Под обвисшими сводами отволгшего за ночь шатра было душно и сыро. Человек, лежавший на узком топчане, похрапывал, потом скрежетнул зубами, застонал — тяжко, мучительно. Дернулся, просыпаясь.
Отодвинув полог, в шатер бесшумно проскользнул старый гридень Демьян, тронул лежавшего за плечо:
— Утро, княже.
Откинув овчину, князь тяжело поднялся с походного ложа; покряхтывая, намотал портянки. Демьян помог натянуть мягкие козловые сапоги. Накинул алое корзно, вышел. Втянул ноздрями влажный воздух.
Князь спал дурно, мучили тяжелые предчувствия. В голове шумело после вчерашней попойки, больше напоминавшей тризну. В гневе сжал кулаки, припомнив хмурые лица ближних бояр, племянника Святослава Ольговича, осторожные уклончивые речи черниговца Беловолода Просовича.
Демьян слил из кожаного ведра, тихо проговорил:
— Княже, сотник Трибор к твоей милости.
К князю шагнул рослый сотник из дружины брата Всеволода, ходивший на разведку брода.
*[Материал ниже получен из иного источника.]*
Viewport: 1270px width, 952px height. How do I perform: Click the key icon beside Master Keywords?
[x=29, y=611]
Холщовые порты и рубаха перепачканы илом и тиной. Небрежно махнул поклон, дерзко щуря светлые разбойничьи глаза, белозубо осклабился:
— Есть добрый брод, княже. К вечеру доберемся.
Сотник посинел от утреннего холодка, его заметно трясло. Небось, весь Оскол излазил. Игорь поморщился — распустил брательник любимчика. Вояка лихой, слов нет, но не по чину дерзок. Кинул Демьяну:
— Чару!
Трибор одним махом осушил чару крепчайшего меда — разгладилось лицо, повлажнели глаза.
Игорь, вздохнув, сказал:
— Ступай, поднимай сотню.
Трибор от избытка молодости, силы, подогретый медом, закинулся, заорал лешачьим голосом:
— Поднимайся, волчья сыть, мыши причинные места поотгрызают!
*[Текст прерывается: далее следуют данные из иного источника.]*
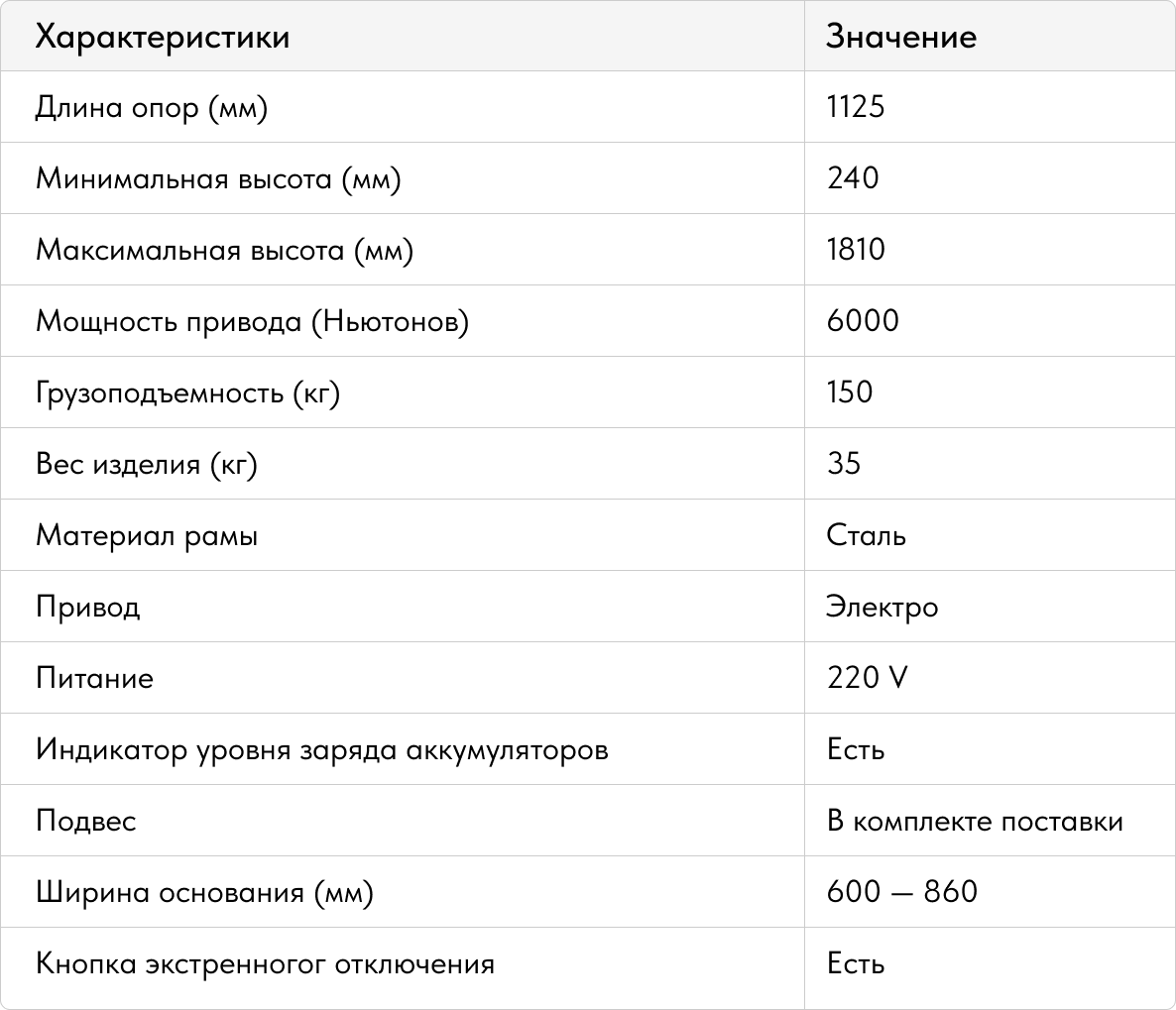This screenshot has width=1176, height=1010.
Task: Select the "Мощность привода (Ньютонов)" label
Action: click(x=252, y=321)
Вылезший из шатра воевода Ольстин Олексич, тронув вислый ус, проворчал:
— Вишь ты, разорался, шпынь ненадобный.
Через час, тихо снявшись, дружины вышли в путь. Позвякивали сбруи, мягко стучали копыта. Впереди был Оскол.
А мои ти куряне сведоми къмети:
подъ трубами повити,
подъ шеломы възлелеяни,
конец копия въскормлени,
пути имь ведоми,
яругы имь знаеми,
луци у них напряжени,
тули отворени,
сабли изъострени…
Дружины переправлялись по песчаному перекату. Брод, вначале мелкий, размесили, уже кое-где подплывали кони.
Шум, гам, матерная ругань. Дружинники цеплялись за натянутые с берега на берег вервия, погружались с головой, отплевывались, тащили в поводу коней. Надсаживались десятники, лупили нагайками неловких.
Вой на плечах тащили снаряжение, мелькали голыми задницами, выбираясь на низкий илистый берег. В стороне, на тщательно оберегаемой мелкоте, здоровенные мускулистые куряне бережно передавали по цепочке тяжелые конские тороки, плотно упакованные в тюки шатры, воеводские и княжеские укладки и прочую обозную дребедень.
Князь Игорь, уже на том берегу, перекосив жесткое высокомерное лицо, нервно ходил взад-вперед, постегивая ивовым прутиком по голенищам сапог.
Всеволод, небрежно кинув на траву корзно, безмятежно развалился на нем. Сын Владимир и племянник Святослав Рыльский угрюмо переговаривались, усевшись на корневище старой ракиты.
Князь был зол и испуган, мучительные сомнения легли на душу тяжелым камнем.
Все вначале складывалось удачно. Сколь можно в младших княжишках ходить? Хорошо там в Киеве двоюродному братцу Святославу править. Там большие дела, власть, влияние. Хочу — половцев сокрушу, хочу — кня-жишков за горло возьму. С такими силами что хошь можно сотворить. Удачлив. Песни о нем слагают, на гуслях тренькают. А тут хоть лопни — земли грошовые, подумаешь — Новгород-Северский.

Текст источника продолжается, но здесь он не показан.